:: WHAT YOU WILL DO ::
Return every line from the records below in which the word "agent" is found.

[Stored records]
/---

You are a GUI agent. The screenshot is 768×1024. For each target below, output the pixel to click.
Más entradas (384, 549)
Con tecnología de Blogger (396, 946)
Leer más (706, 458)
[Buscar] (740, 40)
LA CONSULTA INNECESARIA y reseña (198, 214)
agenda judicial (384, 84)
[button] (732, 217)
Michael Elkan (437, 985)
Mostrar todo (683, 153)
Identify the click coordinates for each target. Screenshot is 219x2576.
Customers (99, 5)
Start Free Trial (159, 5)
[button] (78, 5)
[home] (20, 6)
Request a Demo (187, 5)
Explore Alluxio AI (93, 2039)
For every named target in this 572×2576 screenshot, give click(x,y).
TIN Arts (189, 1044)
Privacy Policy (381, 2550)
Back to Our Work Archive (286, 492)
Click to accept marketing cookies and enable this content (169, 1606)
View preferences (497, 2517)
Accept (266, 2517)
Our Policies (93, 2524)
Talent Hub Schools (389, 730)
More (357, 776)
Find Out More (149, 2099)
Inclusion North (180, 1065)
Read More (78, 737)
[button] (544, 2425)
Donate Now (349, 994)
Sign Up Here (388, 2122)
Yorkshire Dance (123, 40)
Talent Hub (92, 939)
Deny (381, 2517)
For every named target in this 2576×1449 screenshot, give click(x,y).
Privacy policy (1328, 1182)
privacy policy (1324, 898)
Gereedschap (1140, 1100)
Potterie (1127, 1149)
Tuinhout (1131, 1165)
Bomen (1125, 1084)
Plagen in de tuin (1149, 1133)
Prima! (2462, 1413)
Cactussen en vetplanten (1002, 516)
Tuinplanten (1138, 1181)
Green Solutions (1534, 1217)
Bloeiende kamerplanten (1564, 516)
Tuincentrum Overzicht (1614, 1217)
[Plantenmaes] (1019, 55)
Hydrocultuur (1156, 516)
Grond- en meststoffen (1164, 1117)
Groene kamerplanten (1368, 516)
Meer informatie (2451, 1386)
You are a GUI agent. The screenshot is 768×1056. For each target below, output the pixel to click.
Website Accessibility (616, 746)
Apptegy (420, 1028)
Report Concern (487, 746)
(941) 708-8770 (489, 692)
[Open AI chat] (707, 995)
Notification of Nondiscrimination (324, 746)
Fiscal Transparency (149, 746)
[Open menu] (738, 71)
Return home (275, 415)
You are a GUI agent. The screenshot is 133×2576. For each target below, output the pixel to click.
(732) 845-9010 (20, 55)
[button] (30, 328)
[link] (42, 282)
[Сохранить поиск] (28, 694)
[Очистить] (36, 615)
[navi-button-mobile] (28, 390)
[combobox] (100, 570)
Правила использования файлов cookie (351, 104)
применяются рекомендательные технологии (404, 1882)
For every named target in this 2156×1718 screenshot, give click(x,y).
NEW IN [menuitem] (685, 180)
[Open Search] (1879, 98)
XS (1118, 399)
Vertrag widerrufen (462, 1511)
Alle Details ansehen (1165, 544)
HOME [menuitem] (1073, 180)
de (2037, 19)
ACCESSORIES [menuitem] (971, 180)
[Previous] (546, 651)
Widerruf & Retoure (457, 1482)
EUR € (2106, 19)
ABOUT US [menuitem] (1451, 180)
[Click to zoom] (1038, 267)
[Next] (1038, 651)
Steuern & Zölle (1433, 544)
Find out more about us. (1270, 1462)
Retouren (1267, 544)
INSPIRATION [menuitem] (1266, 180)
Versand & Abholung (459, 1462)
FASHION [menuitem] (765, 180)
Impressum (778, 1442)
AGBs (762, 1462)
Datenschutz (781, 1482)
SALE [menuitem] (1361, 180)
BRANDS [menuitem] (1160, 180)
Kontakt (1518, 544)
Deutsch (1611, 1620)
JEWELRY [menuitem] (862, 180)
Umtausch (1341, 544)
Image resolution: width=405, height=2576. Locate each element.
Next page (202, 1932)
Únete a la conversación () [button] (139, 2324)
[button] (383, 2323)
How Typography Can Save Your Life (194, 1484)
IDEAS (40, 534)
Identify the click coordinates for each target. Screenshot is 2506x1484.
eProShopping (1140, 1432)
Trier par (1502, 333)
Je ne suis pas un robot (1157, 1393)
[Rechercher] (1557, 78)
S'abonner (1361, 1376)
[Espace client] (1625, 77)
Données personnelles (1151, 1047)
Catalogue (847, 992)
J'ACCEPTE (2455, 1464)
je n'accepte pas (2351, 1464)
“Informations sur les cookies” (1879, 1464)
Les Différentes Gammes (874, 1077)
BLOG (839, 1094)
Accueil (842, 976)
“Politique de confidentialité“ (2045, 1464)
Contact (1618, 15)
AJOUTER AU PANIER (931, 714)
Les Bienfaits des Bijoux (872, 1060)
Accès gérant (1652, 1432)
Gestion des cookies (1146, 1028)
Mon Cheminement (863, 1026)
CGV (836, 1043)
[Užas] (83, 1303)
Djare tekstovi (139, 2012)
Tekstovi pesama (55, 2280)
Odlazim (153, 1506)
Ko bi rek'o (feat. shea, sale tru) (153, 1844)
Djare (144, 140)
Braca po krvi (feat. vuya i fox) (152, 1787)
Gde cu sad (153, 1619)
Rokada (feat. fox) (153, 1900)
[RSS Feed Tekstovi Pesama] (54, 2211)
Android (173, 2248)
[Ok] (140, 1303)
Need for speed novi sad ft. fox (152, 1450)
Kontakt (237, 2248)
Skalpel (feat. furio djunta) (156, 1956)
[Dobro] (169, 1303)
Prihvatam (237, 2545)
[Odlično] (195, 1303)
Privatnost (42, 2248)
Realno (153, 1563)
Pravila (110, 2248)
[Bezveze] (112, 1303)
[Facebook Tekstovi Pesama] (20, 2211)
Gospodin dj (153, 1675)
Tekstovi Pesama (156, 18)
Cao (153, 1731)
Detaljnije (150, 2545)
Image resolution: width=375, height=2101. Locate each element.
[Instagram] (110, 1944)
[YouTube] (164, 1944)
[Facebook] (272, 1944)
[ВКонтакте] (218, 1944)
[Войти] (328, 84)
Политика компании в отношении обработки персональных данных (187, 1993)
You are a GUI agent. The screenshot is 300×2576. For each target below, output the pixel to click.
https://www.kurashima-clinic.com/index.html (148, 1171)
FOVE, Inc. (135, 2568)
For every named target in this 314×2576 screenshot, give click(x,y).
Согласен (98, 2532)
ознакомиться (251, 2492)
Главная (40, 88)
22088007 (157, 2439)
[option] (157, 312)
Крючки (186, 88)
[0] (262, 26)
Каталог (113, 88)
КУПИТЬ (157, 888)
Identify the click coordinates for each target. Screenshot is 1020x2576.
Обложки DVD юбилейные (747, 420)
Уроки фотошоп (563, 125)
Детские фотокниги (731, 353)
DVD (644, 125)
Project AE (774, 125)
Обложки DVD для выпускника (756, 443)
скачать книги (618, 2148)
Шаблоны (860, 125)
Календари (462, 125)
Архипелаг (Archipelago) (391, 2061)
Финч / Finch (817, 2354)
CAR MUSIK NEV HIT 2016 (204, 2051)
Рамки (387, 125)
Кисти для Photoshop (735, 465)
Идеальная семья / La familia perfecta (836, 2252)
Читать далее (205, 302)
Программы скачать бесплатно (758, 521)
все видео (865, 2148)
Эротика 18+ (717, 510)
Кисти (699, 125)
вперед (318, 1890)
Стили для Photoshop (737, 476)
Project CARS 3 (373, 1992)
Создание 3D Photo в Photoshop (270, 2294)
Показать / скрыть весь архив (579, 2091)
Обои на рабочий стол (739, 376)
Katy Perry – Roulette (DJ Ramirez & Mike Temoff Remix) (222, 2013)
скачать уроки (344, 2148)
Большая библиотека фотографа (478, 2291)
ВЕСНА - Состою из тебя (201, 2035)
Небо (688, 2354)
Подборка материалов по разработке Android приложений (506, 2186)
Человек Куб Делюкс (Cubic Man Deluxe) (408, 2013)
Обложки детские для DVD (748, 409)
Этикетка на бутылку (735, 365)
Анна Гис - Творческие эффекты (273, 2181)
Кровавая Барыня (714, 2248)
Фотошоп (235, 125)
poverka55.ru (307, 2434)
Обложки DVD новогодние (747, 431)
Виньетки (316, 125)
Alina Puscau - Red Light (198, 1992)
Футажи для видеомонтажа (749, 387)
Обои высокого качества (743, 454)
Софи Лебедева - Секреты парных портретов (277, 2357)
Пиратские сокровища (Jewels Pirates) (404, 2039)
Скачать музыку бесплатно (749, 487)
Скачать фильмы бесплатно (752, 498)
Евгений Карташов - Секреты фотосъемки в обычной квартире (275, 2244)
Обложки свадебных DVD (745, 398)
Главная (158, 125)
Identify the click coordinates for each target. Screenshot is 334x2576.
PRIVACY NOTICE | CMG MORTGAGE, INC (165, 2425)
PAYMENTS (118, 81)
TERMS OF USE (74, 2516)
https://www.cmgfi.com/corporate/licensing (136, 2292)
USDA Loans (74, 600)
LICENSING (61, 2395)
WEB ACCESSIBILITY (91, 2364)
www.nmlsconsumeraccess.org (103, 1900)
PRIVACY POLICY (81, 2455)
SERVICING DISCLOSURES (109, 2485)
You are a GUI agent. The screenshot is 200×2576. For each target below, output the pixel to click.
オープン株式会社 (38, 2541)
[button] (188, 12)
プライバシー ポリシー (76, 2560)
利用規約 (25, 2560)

\---

:: SOLUTION FOR THIS TASK ::
You are a GUI agent. The screenshot is 768×1024. For each target below, output the pixel to click.
You are a GUI agent. The screenshot is 768×1056. For each target below, output the pixel to click.
You are a GUI agent. The screenshot is 133×2576. For each target below, output the pixel to click.
You are a GUI agent. The screenshot is 300×2576. For each target below, output the pixel to click.
You are a GUI agent. The screenshot is 200×2576. For each target below, output the pixel to click.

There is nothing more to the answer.